А когда просыпаешься, ощущаешь себя неуютно, как зерно ячменя, что лежало на дне саркофага пять с лишком тысяч лет, и посажено любопытствующим археологом в землю., и, само того не желая, выбрасывает росток; но не благословенные нильские зефиры его овевают, а секут холодные ветры иных широт.
Просыпаешься — паутина чужих небес, незнакомое солнце теплится в небе, и томится в иллюминаторе голубой, красноватый, зеленый, оранжевый, белый шар — Индра. Здесь должна быть разумная жизнь. Слишком долго обшаривали земляне этот участок Галактики, чтобы ошибиться…
И жизнь бушует на Индре: вот она, жизнь, в объективах приборов, в перекрестьях стереоскопов. Словно радуги, перекинуты между континентами разноцветные арки пузатых мостов (по которым ничто не движется, но, возможно, движенье внутри этих радуг-мостов?).

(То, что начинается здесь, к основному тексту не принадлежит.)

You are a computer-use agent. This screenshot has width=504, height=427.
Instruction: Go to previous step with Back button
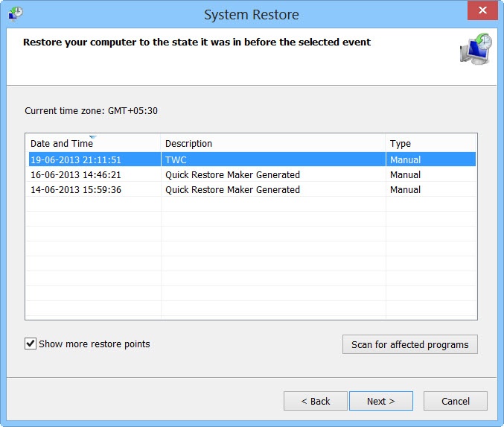click(315, 401)
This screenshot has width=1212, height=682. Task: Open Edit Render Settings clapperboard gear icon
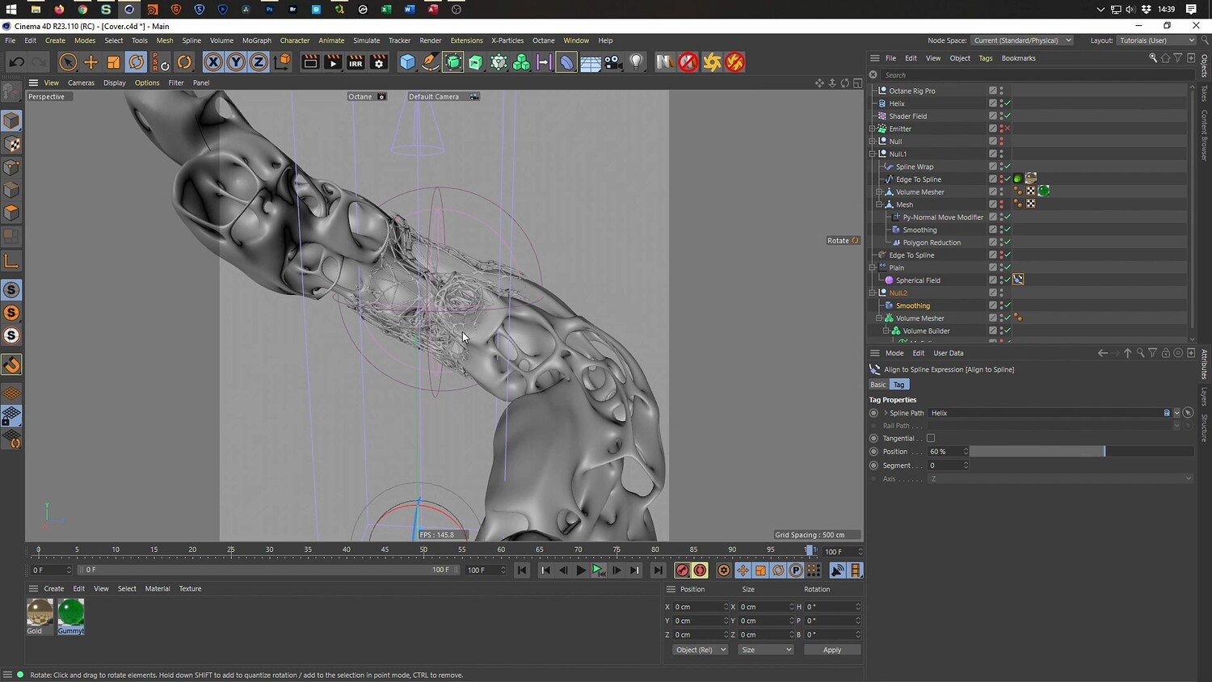[x=378, y=62]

Выпирают из нутра океанского многоугольные трубы, выпускают время от времени синеватый идиллический дымок (спектрограмма свидетельствует: чистейший озон). Или вот; на ночной стороне, будто ветром гонимый, развевается тонкий ребристый покров (почти десять квадратных километров!), и там, где пройдет, через четверть часа громыхает гроза и приплясывает дождь. А на южном и северном полюсах башни белые тянут в трехкилометровую высь белые же отростки, что деревья с обрубленными ветвями. Иногда меж обрубков-ветвей проползают зеленые змеи огня, иногда голубые шары перелетают.
До подобных диковин братьям-землянам топать еще да топать по кремнистым и тернистым путям.

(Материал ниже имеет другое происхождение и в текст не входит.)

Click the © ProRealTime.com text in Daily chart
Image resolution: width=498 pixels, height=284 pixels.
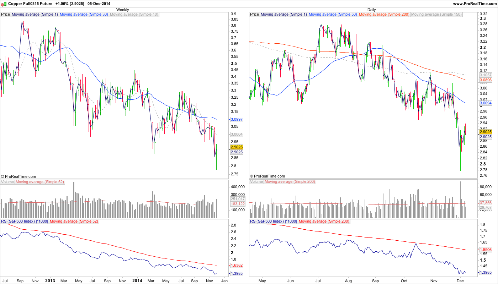[x=267, y=176]
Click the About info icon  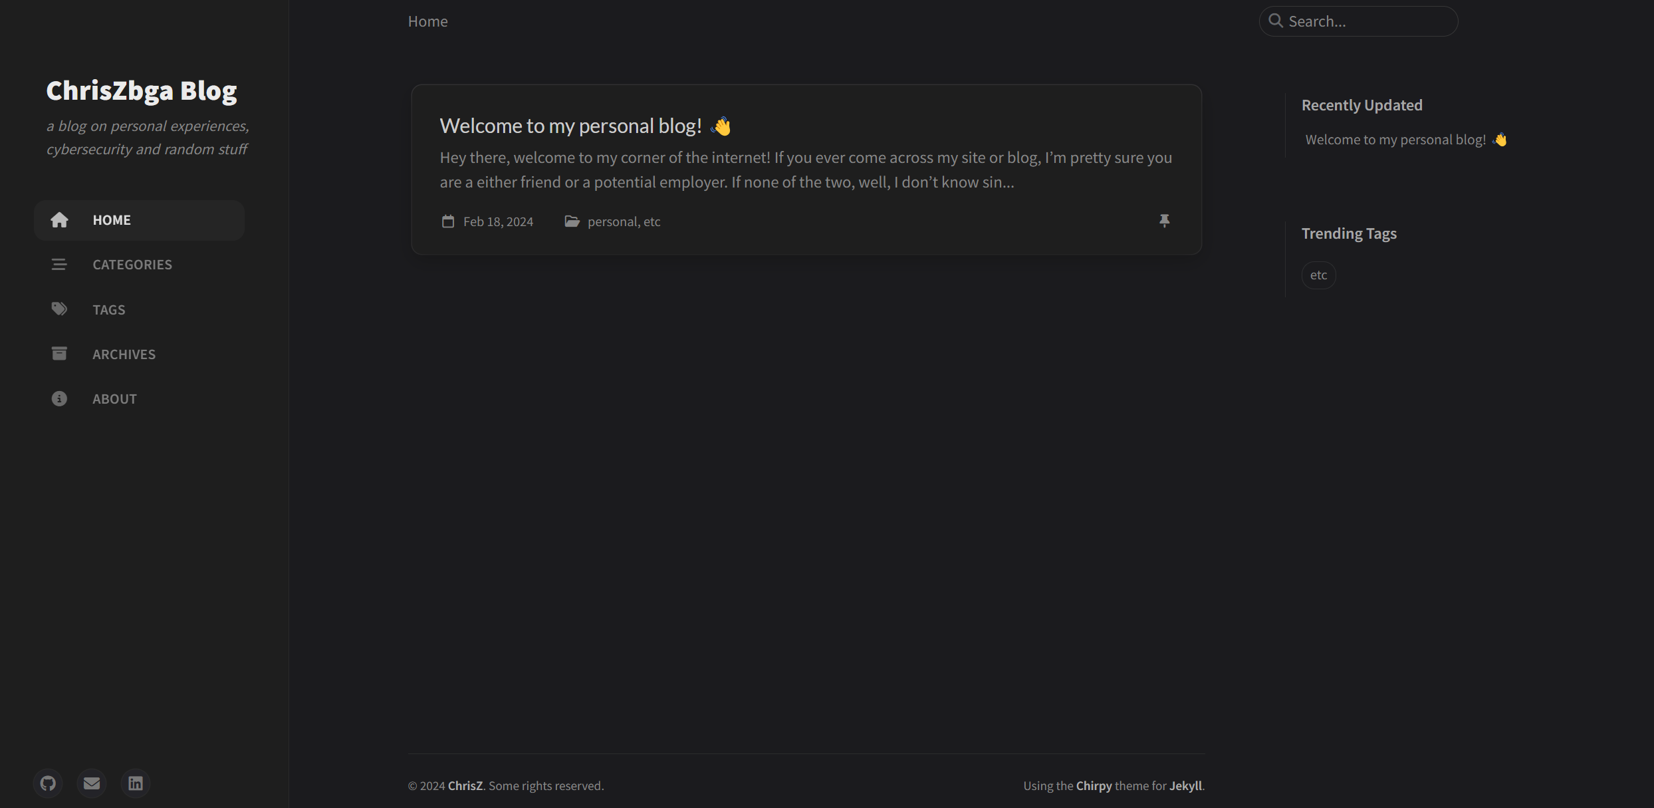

Еще одна загадка Индры — транспорт. Ни ракет, ни самолетов, ни элекаров нет и в помине. Как цивилизация древних инков обошлась без изобретения колеса, так и здесь им пренебрегли. Хотя дорог немало: прямые как стрела, с металлическим отливом. Но дороги днем и ночью пустуют. Леса как леса (но не видно, чтоб рубили деревья), реки как реки (большинство под прозрачными выпуклыми навесами на прозрачных столбиках), люди как люди (жаль, ростом не вышли, сантиметров девяносто, не более, но и планета соответственно вдвое меньше Земли). Пора бы со сторожевых башен уж заметить высокого звездного гостя, не первый день на орбите завис…

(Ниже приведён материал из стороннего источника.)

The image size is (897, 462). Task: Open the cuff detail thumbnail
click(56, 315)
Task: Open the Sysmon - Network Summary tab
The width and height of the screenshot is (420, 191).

Однако замечать меня они, кажется, не намеревались. Ни меня, ни моего полуторакилометрового «Перуна», ни сигналов, подаваемых со звездолета. Эфир был мертв, как сероводородное озеро, только шамканье гроз, ничего более.
Через две недели, окончательно потеряв терпение, я захлопнул люк одного из ракетных «челноков» и опустился на Индру. Я спустился неподалеку от бело-розового города, на опушке светло-фиолетового леса, среди блестящей и белой, как ковыль, травы. Был вечер. Худосочное солнышко Индры катилось к зазубринам красных гор. Никто не спешил встречать случайного гостя.
Семь прозрачных, загнутых книзу реторт, оснащенных веером таких же прозрачных крыльев, беззвучно проскользили в небе, невысоко надо мной. Внутри каждой реторты качался на подвесном сиденье индрянин. Допустим, они могли не заметить меня, но как не заметить «челнок» со множеством антенн и надстроек, возвышающийся над лесом?